Après le départ de notre jeune seigneur, nous nous remîmes à discuter ses mérites. Comme il adressait ses regards et ses discours à Olivia, on ne doutait plus qu’elle ne fût l’objet qui l’attirait chez nous. Et elle ne paraissait pas trop mécontente des innocentes railleries de son frère et de sa sœur à ce propos. Déborah elle-même semblait partager la gloire de la journée; elle triomphait dans la victoire de sa fille comme si c’eût été la sienne. «Et maintenant, mon ami, me dit-elle, je peux bien avouer que c’est moi qui ai conseillé à mes filles d’encourager les attentions de notre seigneur. J’ai toujours eu quelque ambition, et vous voyez maintenant que j’avais raison; car qui sait comment ceci peut bien finir? – Oui, en effet, qui le sait? répondis-je avec un grand soupir. Pour ma part, je n’en suis pas fort charmé; j’aurais beaucoup mieux aimé quelqu’un qui eût été pauvre et honnête, que ce beau gentilhomme avec sa fortune et son impiété; car, comptez-y, s’il est ce que je le soupçonne d’être, jamais libre penseur n’aura un de mes enfants.

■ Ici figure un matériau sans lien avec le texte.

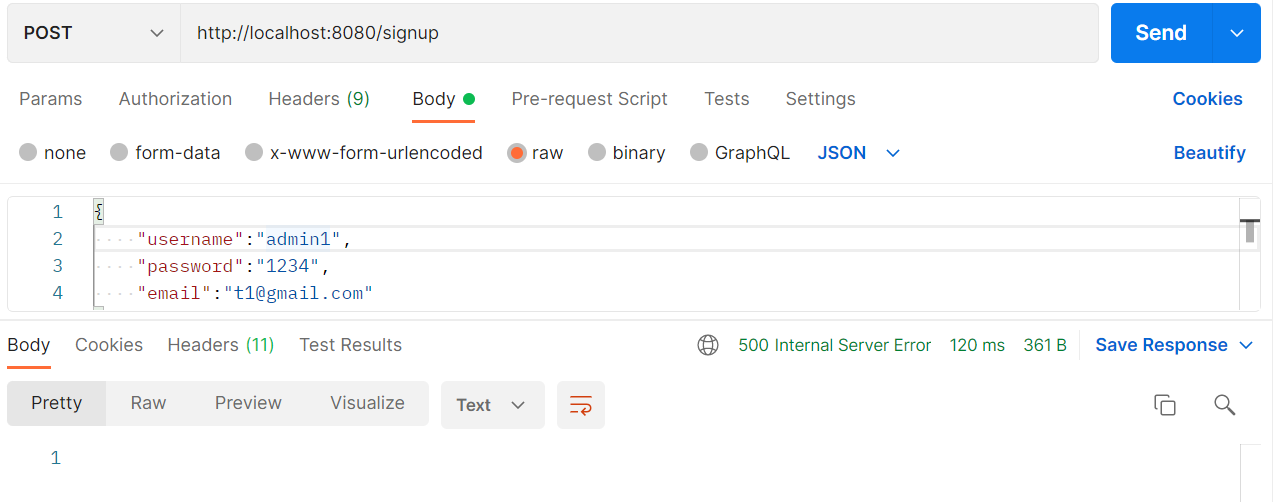Image resolution: width=1277 pixels, height=502 pixels.
Task: Copy response using the copy icon
Action: click(1164, 405)
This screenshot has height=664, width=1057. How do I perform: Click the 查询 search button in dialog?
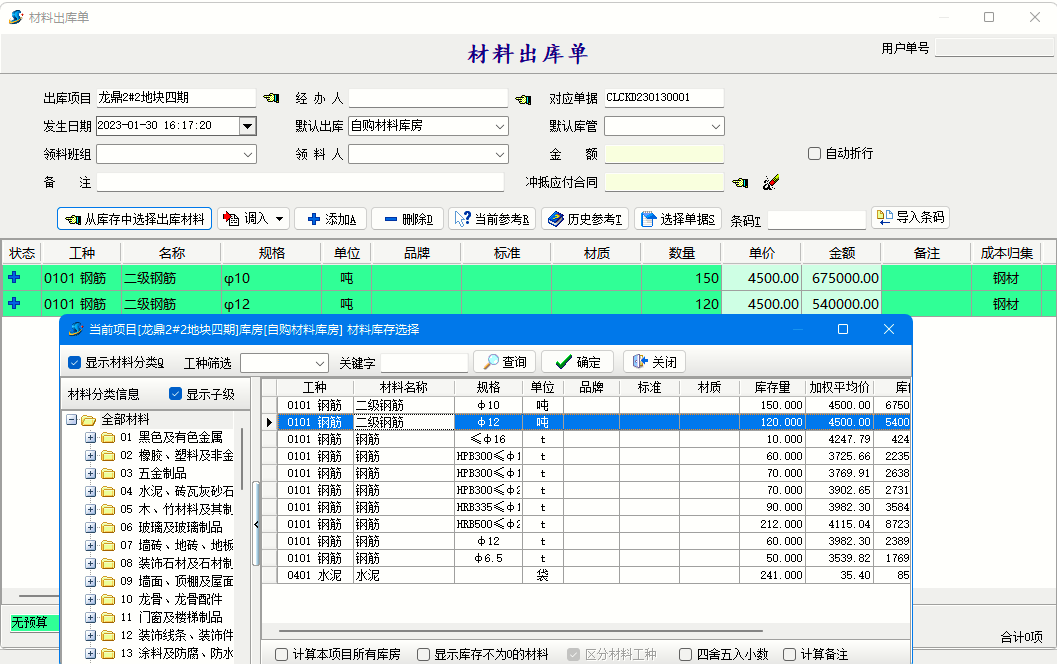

– Assurément, père, s’écria Moïse, vous êtes ici trop rigoureux; car le ciel ne le jugera pas sur ce qu’il pense, mais sur ce qu’il fait. Tout homme a en lui mille pensées coupables qui s’élèvent en dehors de son contrôle. Il se peut que penser librement sur la religion soit involontaire chez ce gentleman; de sorte que, tout en admettant que ses sentiments soient erronés, comme il est purement passif en les subissant, il n’est pas plus à blâmer pour ses erreurs que le gouverneur d’une ville sans murailles pour l’abri qu’il est obligé de fournir à l’ennemi qui l’envahit.

– C’est vrai, mon fils, m’écriai-je. Mais si le gouverneur y attire l’ennemi, il est bel et bien coupable. Et tel est toujours le cas de ceux qui embrassent l’erreur. La faute n’est pas de donner son assentiment aux preuves que l’on voit, mais de fermer les yeux devant un grand nombre de preuves qui se présentent. De sorte que, bien que nos opinions erronées soient involontaires une fois formées, comme nous avons été volontairement corrompus ou très négligents en les formant, nous n’en méritons pas moins un châtiment pour notre faute, ou du mépris pour notre folie.»

Ma femme reprit alors la conversation, mais non le raisonnement. Elle fit remarquer que plusieurs très honnêtes gens de notre connaissance étaient des libres penseurs et faisaient de très bons maris; elle connaissait même certaines jeunes filles de sens qui auraient assez d’habileté pour faire de leurs époux des convertis. «Et qui sait, mon ami, continua-t-elle, ce qu’Olivia peut être capable d’accomplir? L’enfant n’est jamais à court sur aucun sujet, et, à ma connaissance, elle est très forte en controverse.

– Eh! ma chère, que peut-elle avoir lu en fait de controverse? m’écriai-je. Il ne me souvient pas que j’aie jamais mis des livres de ce genre entre ses mains. Certainement vous exagérez ses mérites. – En vérité non, papa, répondit Olivia. J’ai lu une grande quantité de controverse. J’ai lu les discussions entre Thwackum et Square3; la controverse entre Robinson Crusoe et Vendredi, le sauvage, et je m’occupe en ce moment à lire la controverse qui se trouve dans la Cour dévote4. – Très bien! m’écriai-je. Voilà une bonne fille. Je vous trouve toutes les qualités requises pour faire des convertis; donc, allez aider votre mère à confectionner la tarte aux groseilles.»

3

Personnages disputeurs et grotesques du roman de Fielding intitulé Tom Jones.

4

Religious Courtship, or Historical Discourses on the necessity of marrying religious Husbands and Wives and of their being of the same opinion. «La Cour dévote, ou nécessité d’unir des maris et des femmes ayant de la religion et dont les opinions sont les mêmes.»